◆ PROBLEM ◆
Below are the records to transcribe exactly; do not include any images.

◆ RECORD SET ◆
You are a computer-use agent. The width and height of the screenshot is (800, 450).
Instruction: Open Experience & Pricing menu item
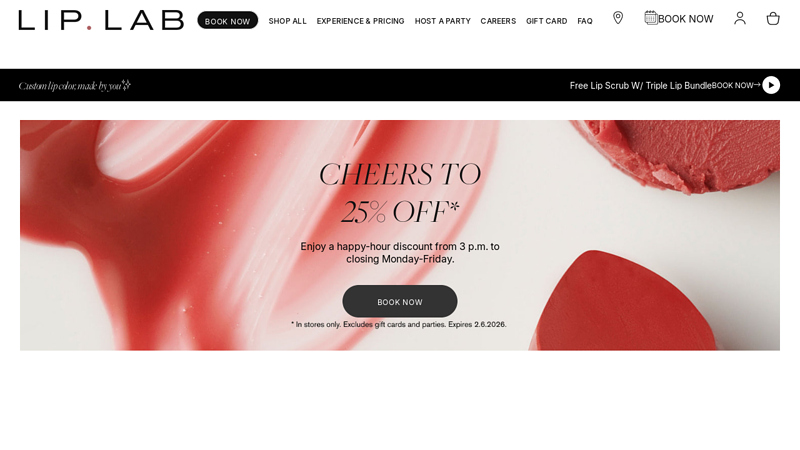(x=360, y=21)
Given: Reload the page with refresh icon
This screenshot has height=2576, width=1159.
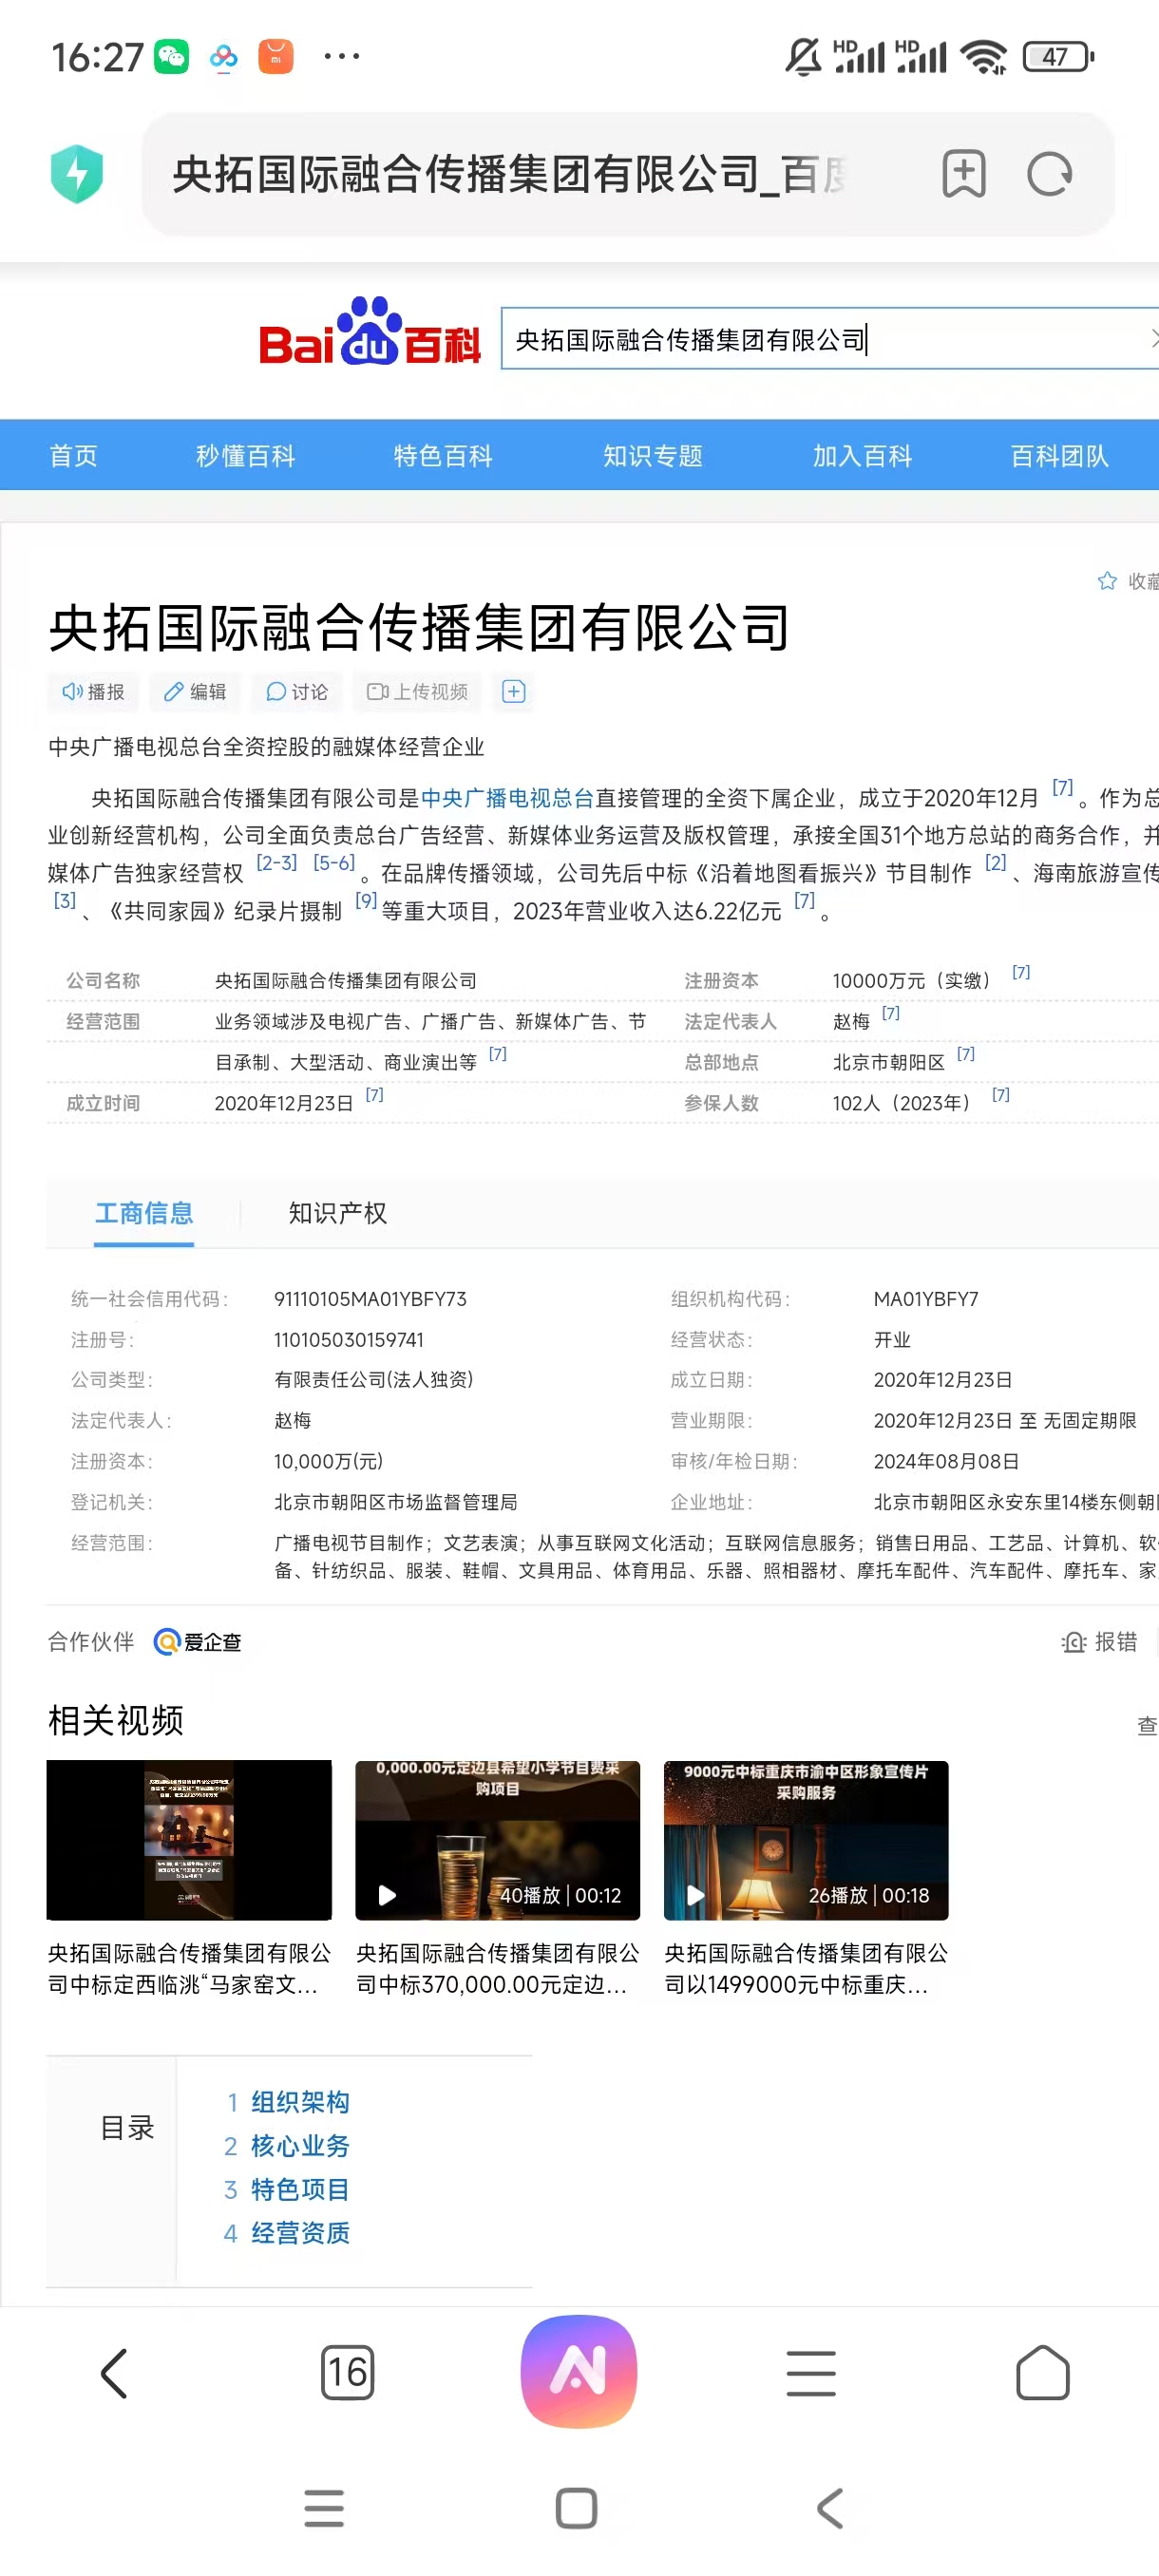Looking at the screenshot, I should (1049, 174).
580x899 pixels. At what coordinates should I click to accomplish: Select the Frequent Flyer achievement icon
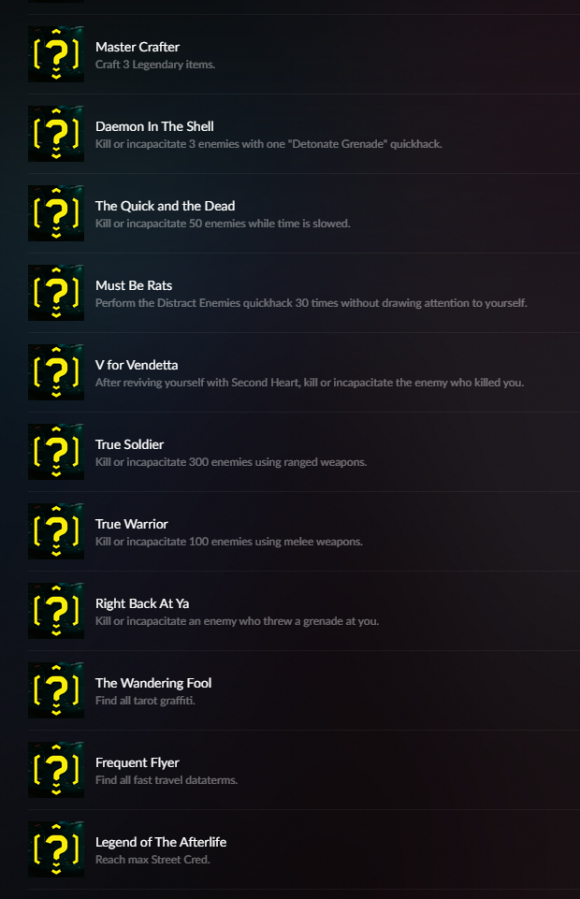(56, 770)
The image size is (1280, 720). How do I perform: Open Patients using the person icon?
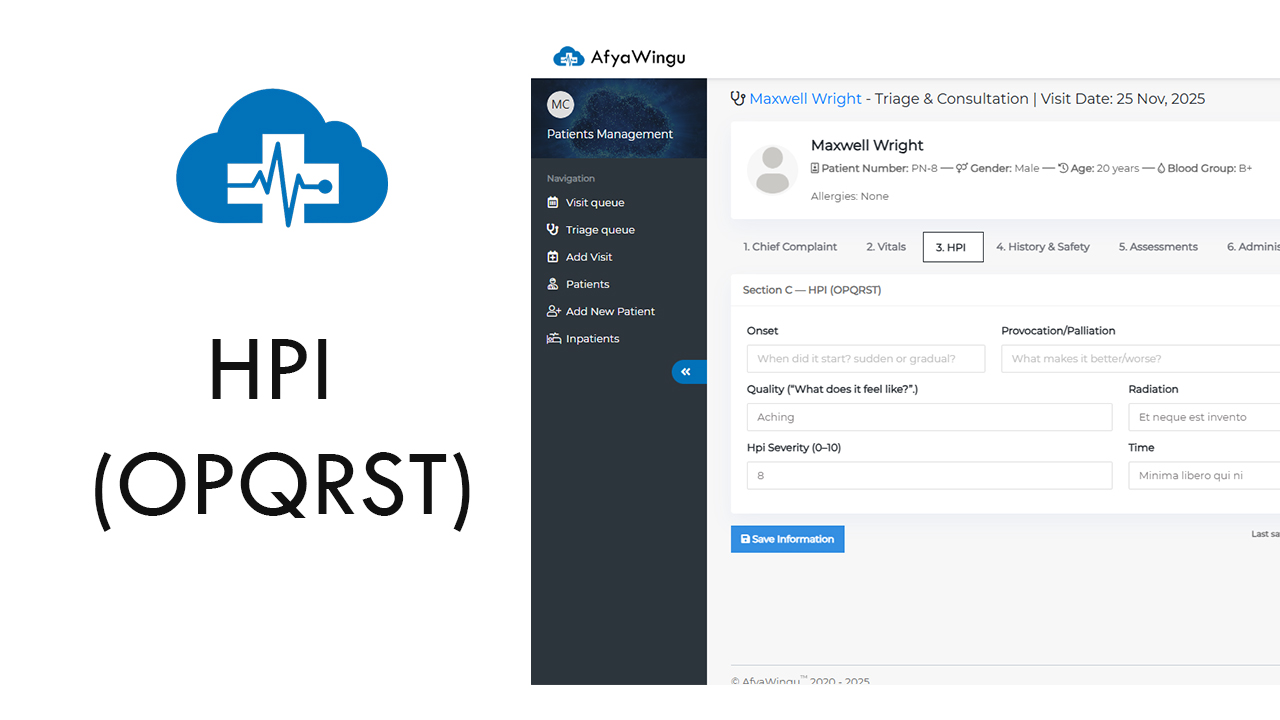click(x=553, y=283)
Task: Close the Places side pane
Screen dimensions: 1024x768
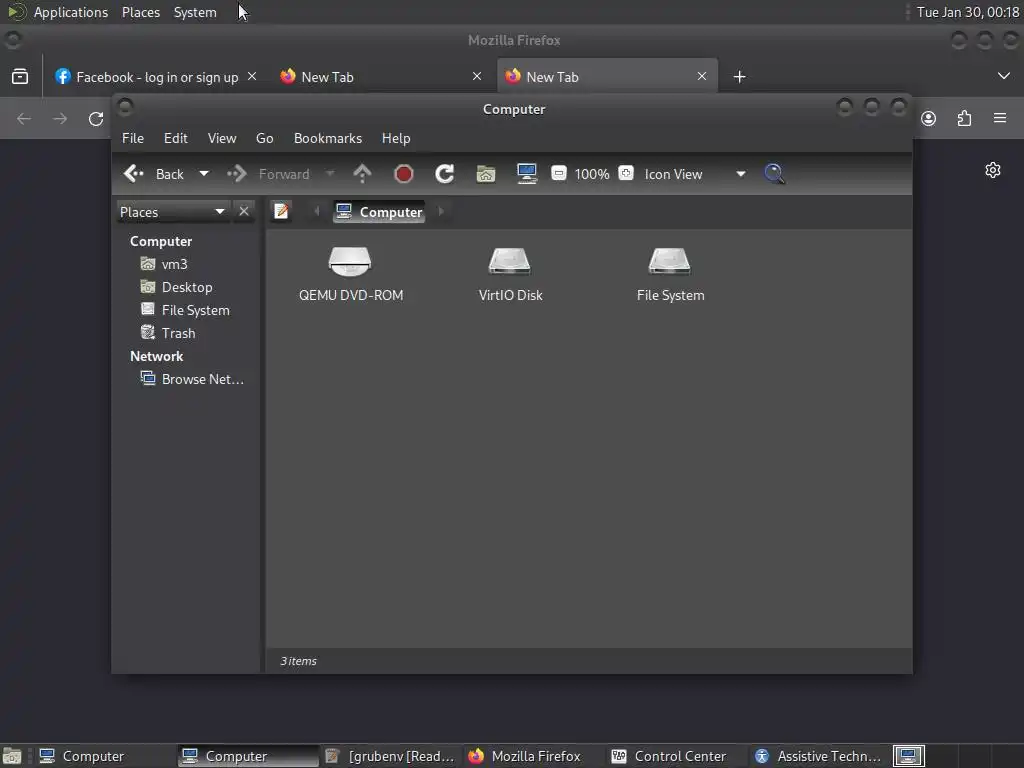Action: 244,212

◆ EXERCISE OUTPUT ◆
You are a computer-use agent. The width and height of the screenshot is (800, 450).
Instruction: Open Experience & Pricing menu item
(x=360, y=21)
Given: Reload the page with refresh icon
This screenshot has height=2576, width=1159.
Looking at the screenshot, I should (1049, 174).
580x899 pixels. At what coordinates should I click to accomplish: Select the Frequent Flyer achievement icon
(56, 770)
The image size is (1280, 720). How do I perform: Open Patients using the person icon?
click(x=553, y=283)
Task: Close the Places side pane
Screen dimensions: 1024x768
Action: 244,212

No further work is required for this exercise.